#### Aim of the exercise
Lines with the word "computer" in them must be copied from the records below.

(Entries taken from a collection)
---------------
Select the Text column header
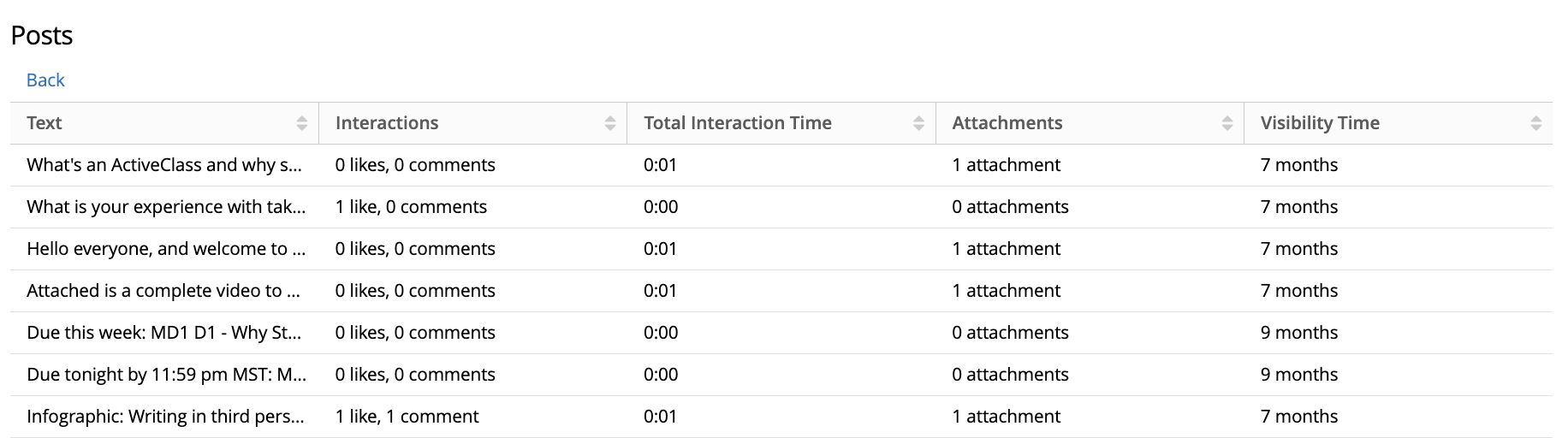1568x438 pixels. 45,123
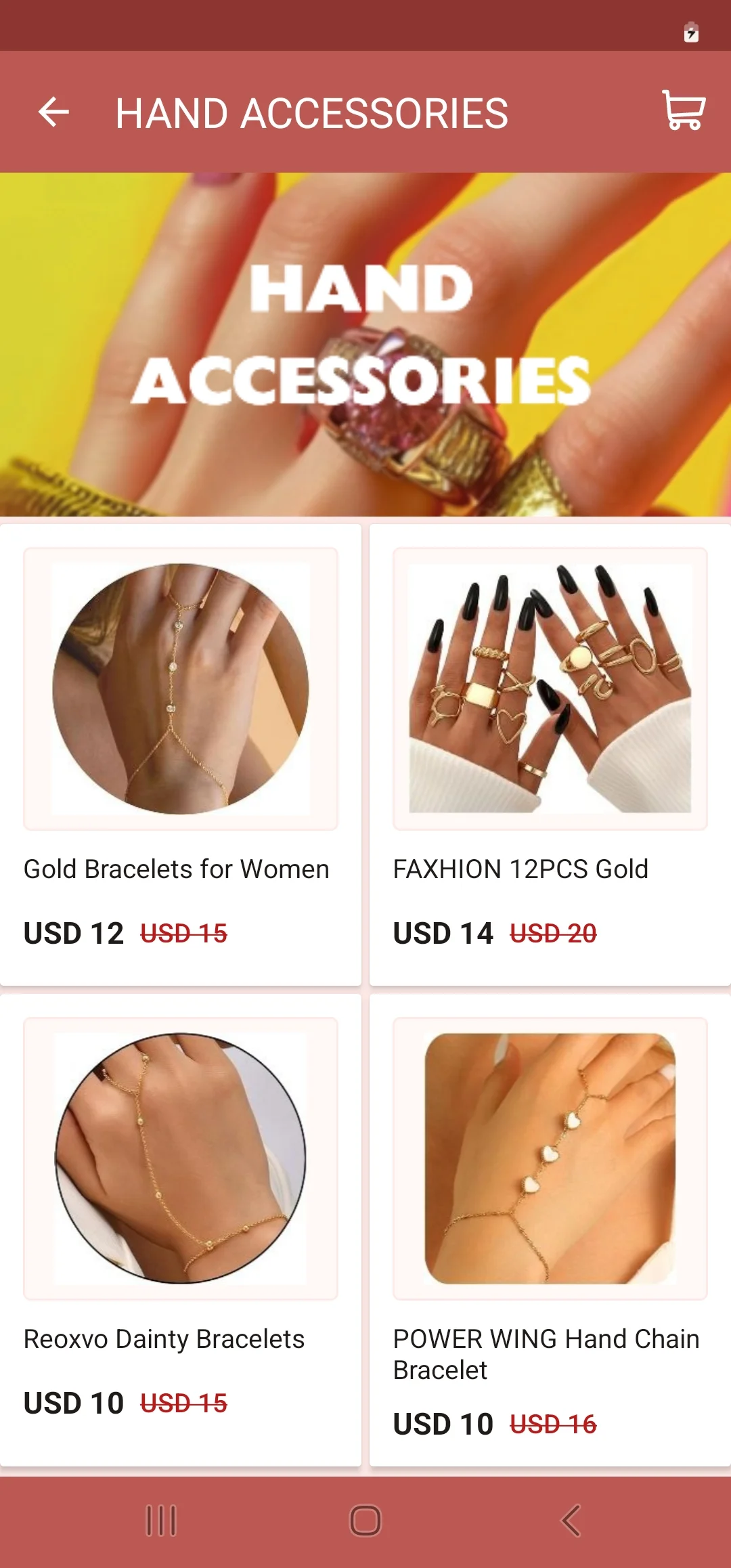Tap the back arrow in header
731x1568 pixels.
pos(53,112)
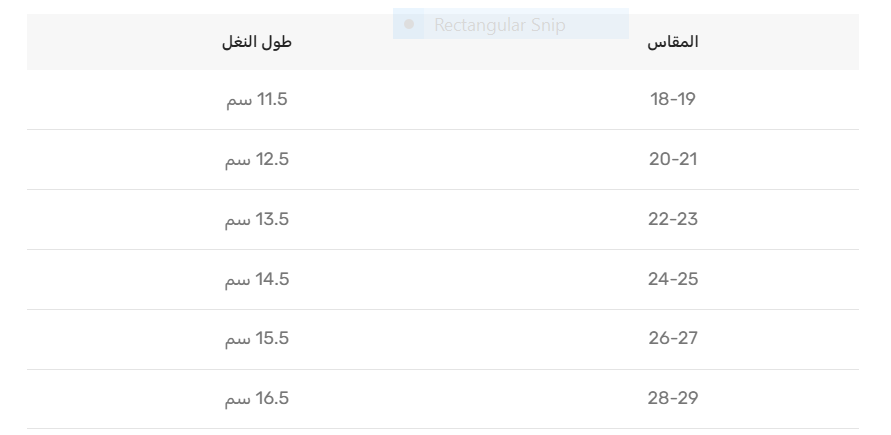The image size is (891, 435).
Task: Click the طول النعل column header
Action: tap(255, 43)
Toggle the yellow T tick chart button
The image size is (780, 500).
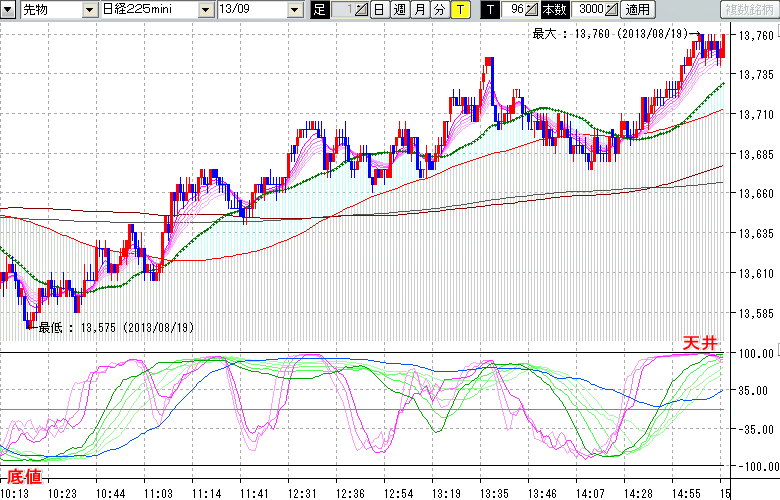(459, 9)
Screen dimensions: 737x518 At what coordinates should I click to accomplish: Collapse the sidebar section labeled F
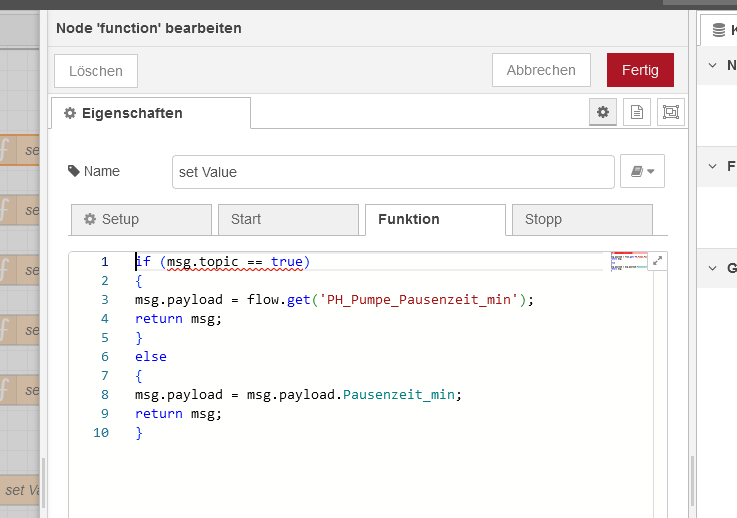[x=713, y=166]
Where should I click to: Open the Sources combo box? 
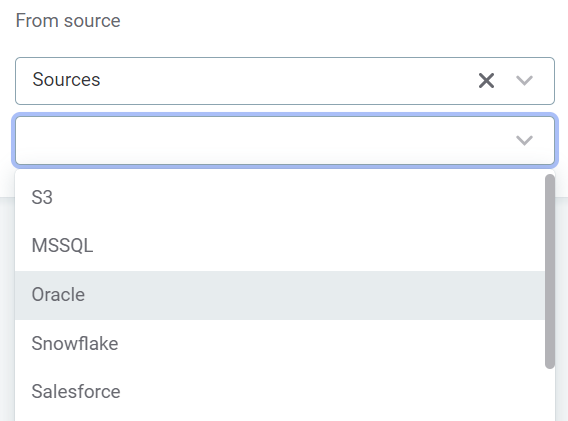[285, 81]
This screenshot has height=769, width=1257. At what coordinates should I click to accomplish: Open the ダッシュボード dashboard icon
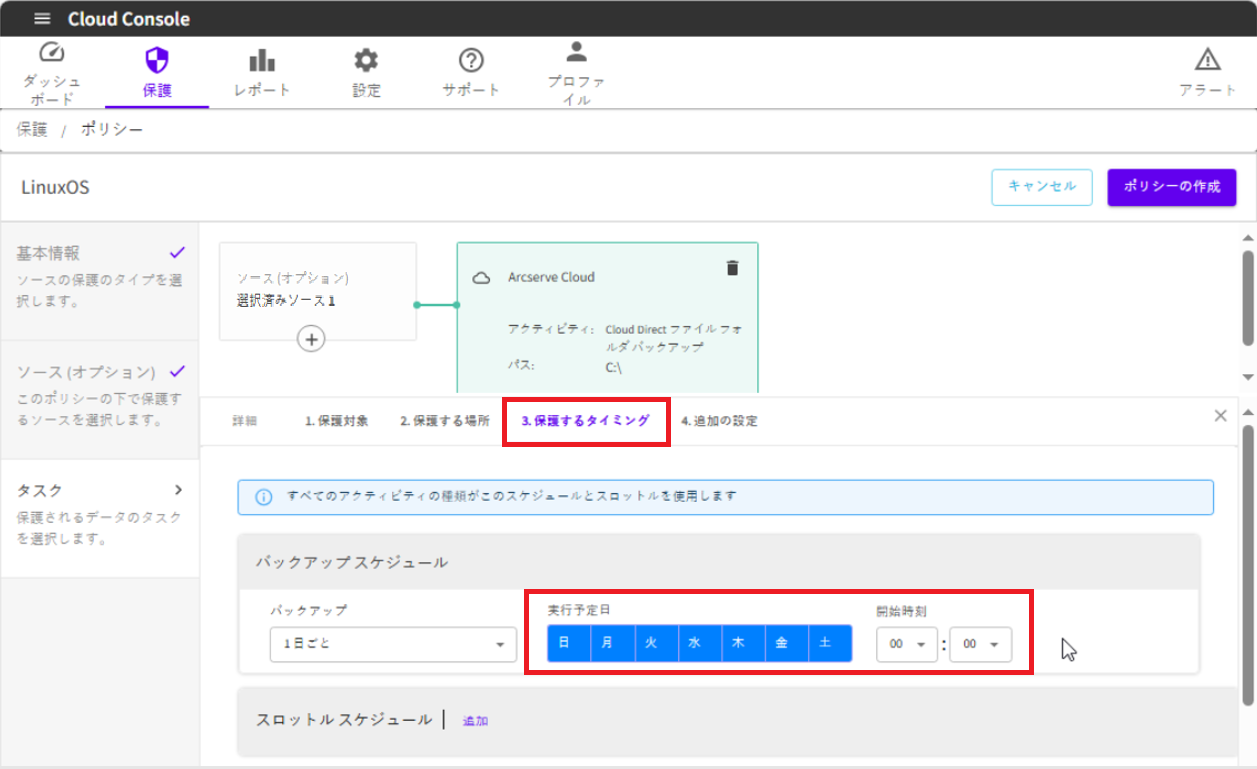click(51, 54)
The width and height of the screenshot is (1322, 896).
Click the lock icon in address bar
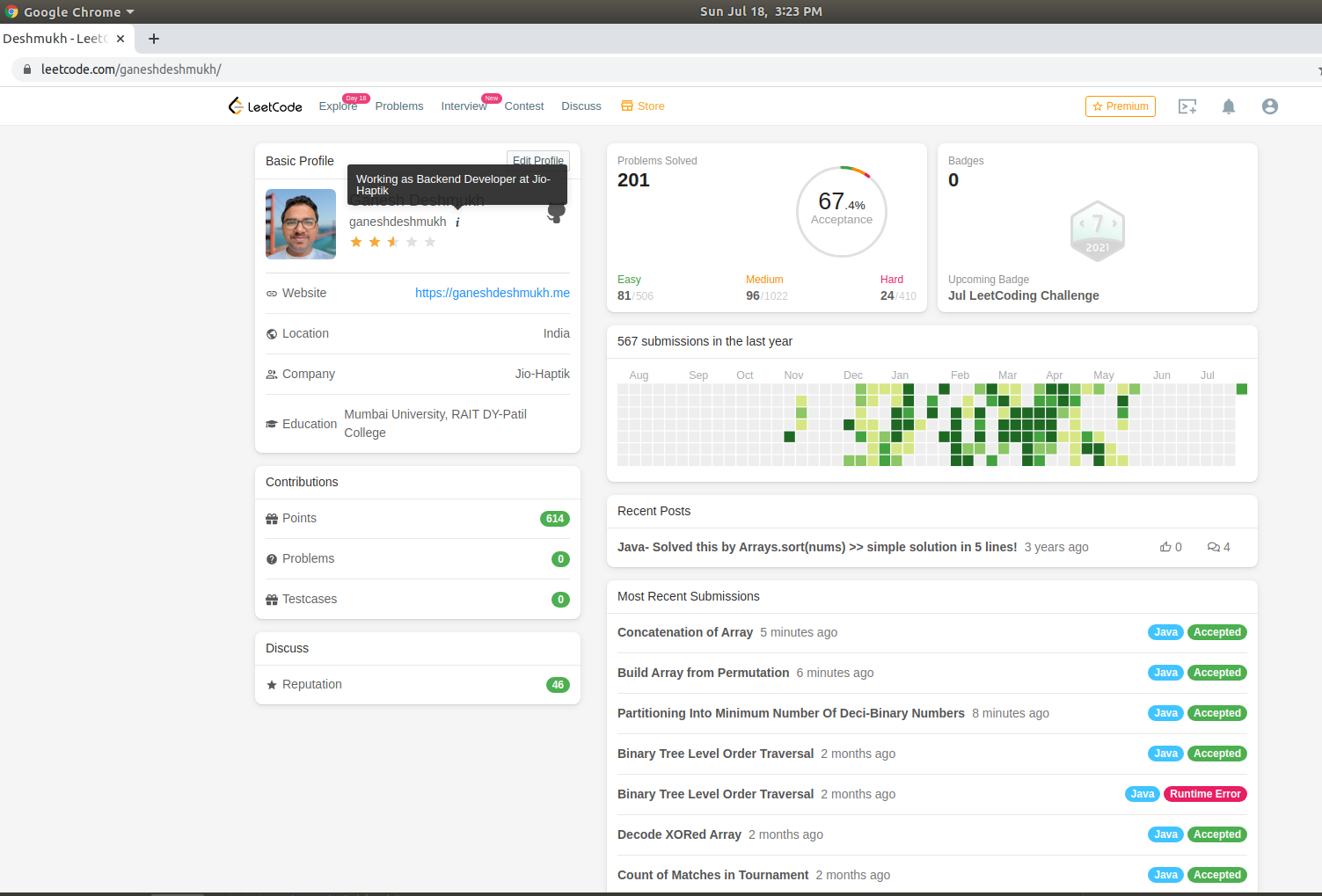pos(27,69)
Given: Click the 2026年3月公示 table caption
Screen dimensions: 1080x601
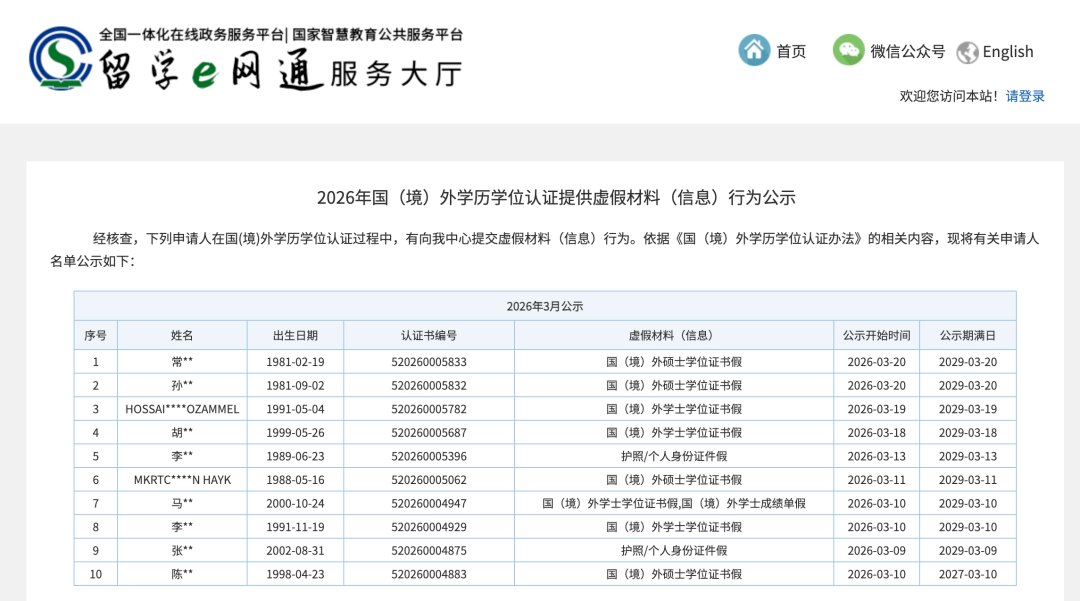Looking at the screenshot, I should click(x=544, y=306).
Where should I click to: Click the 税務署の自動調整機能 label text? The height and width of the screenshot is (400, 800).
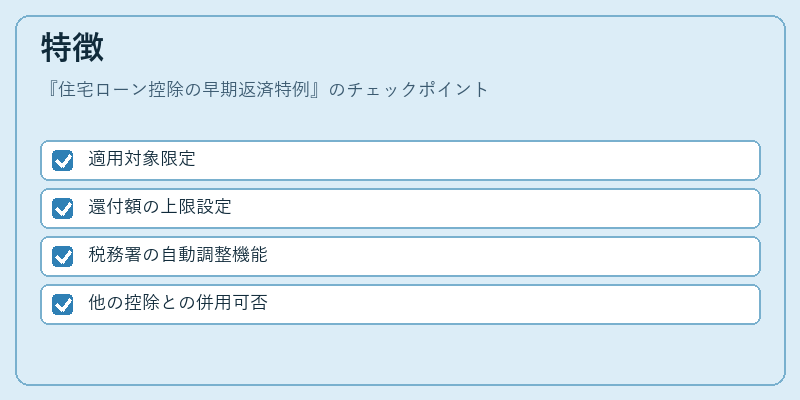tap(178, 255)
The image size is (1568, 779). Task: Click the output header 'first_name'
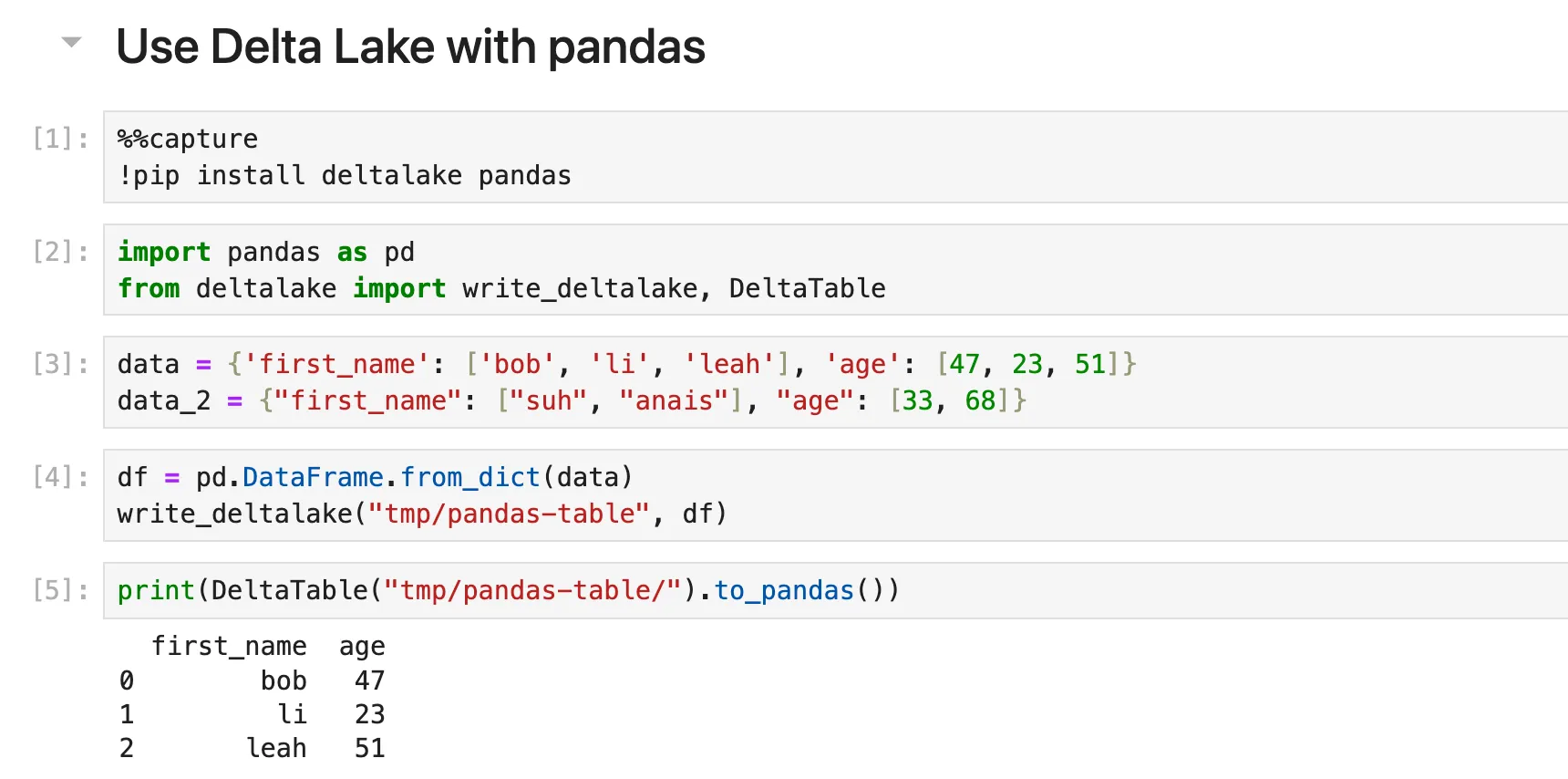tap(229, 646)
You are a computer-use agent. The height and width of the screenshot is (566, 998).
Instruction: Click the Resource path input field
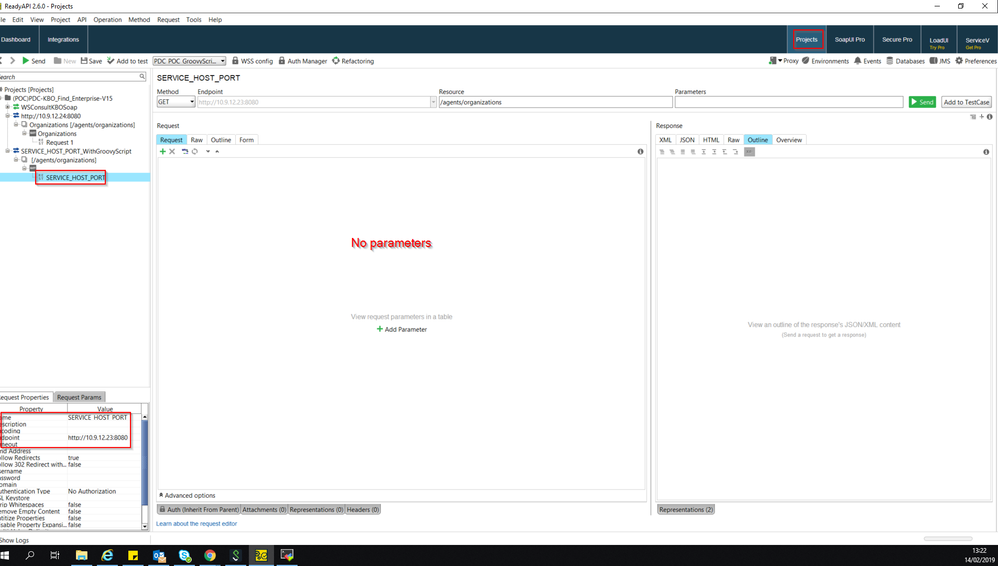pos(555,102)
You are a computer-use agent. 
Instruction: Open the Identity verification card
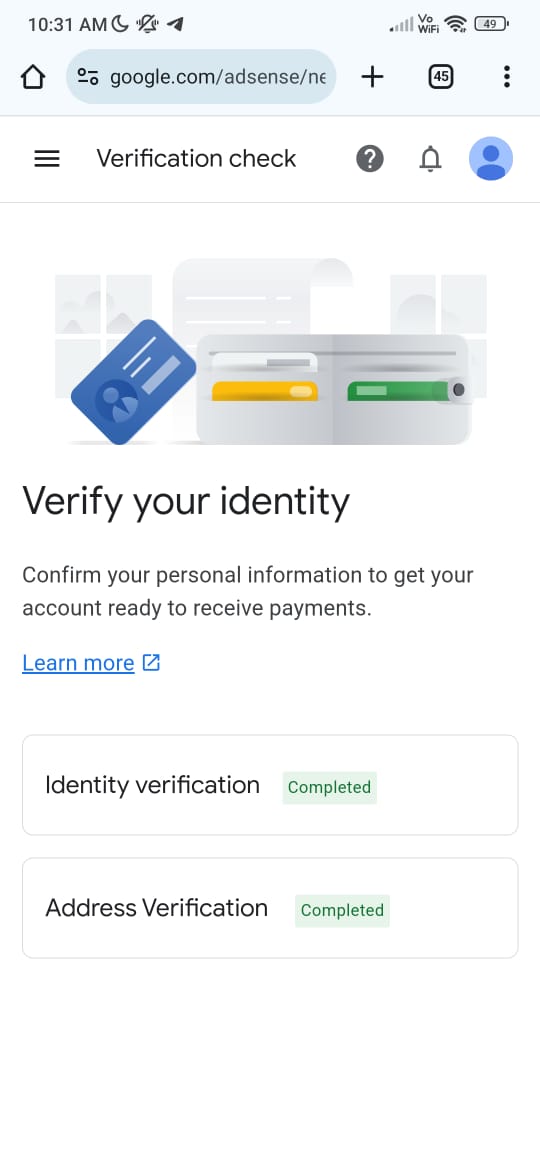tap(270, 785)

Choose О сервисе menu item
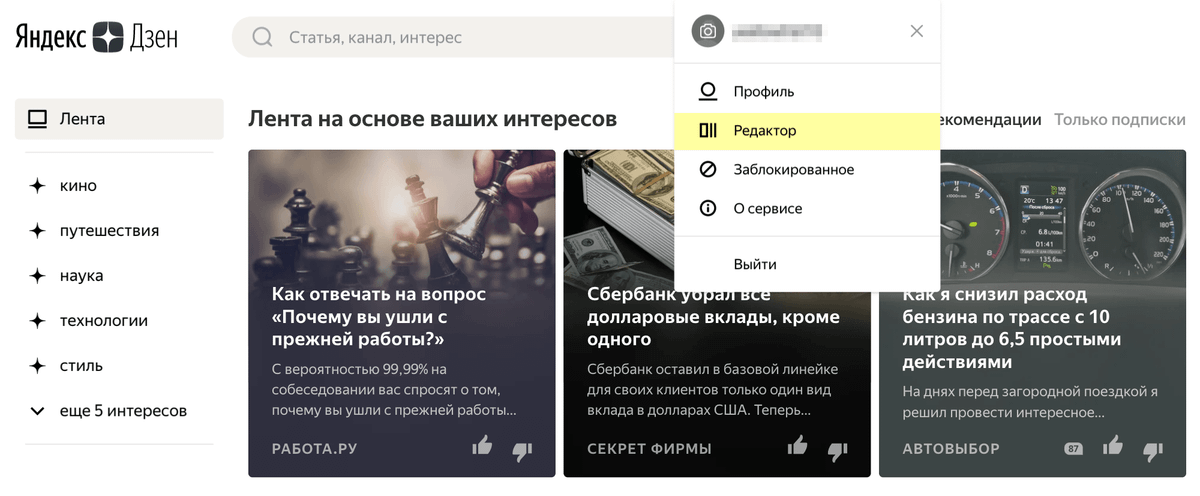[807, 208]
---------------
#### Answer area
You are a computer-use agent. The height and width of the screenshot is (566, 998).
You are a computer-use agent. 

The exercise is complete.